- Second baseman
- Born: December 12, 1974 (age 51) New York, New York, U.S.
- Batted: RightThrew: Right

MLB debut
- May 31, 2002, for the San Diego Padres

Last MLB appearance
- September 28, 2003, for the Kansas City Royals

MLB statistics
- Batting average: .244
- Hits: 59
- Home runs: 4
- Runs batted in: 26
- Stats at Baseball Reference

Teams
- San Diego Padres (2002); Kansas City Royals (2003);

= Julius Matos =

American baseball player (born 1974)

Julius Matos (born December 12, 1974) is an American former professional baseball second baseman. He played in 76 games for the San Diego Padres during the 2002 San Diego Padres season and 28 games for the Kansas City Royals during the 2003 Kansas City Royals season.

==Professional career==
===Minor leagues===
Matos was drafted by the Cleveland Indians in the 1994 Major League Baseball draft in the 16th round.

===Major leagues===
Matos was signed as a Free Agent with the San Diego Padres on December 6, 2001. He made his Major League debut on May 31, 2002, as a second baseman. On October 15, 2002, he was granted Free Agency.
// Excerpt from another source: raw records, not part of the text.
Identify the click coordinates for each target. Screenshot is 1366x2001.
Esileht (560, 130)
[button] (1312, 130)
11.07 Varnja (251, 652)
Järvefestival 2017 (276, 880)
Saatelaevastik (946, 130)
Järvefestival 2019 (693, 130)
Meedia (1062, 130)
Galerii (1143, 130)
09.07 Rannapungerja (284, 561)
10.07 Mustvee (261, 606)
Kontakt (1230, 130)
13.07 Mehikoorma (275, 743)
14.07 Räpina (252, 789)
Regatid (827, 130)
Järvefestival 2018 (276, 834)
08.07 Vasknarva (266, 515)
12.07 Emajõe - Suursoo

Matos was signed by the Kansas City Royals on December 3, 2002.

==Coaching career==
Matos will join the Double-A Trenton Thunder of the New York Yankees organization as their hitting coach in 2011.

He currently has his own baseball clinic, where he helps children of any age with hitting mechanics, located in New Port Richey, Florida.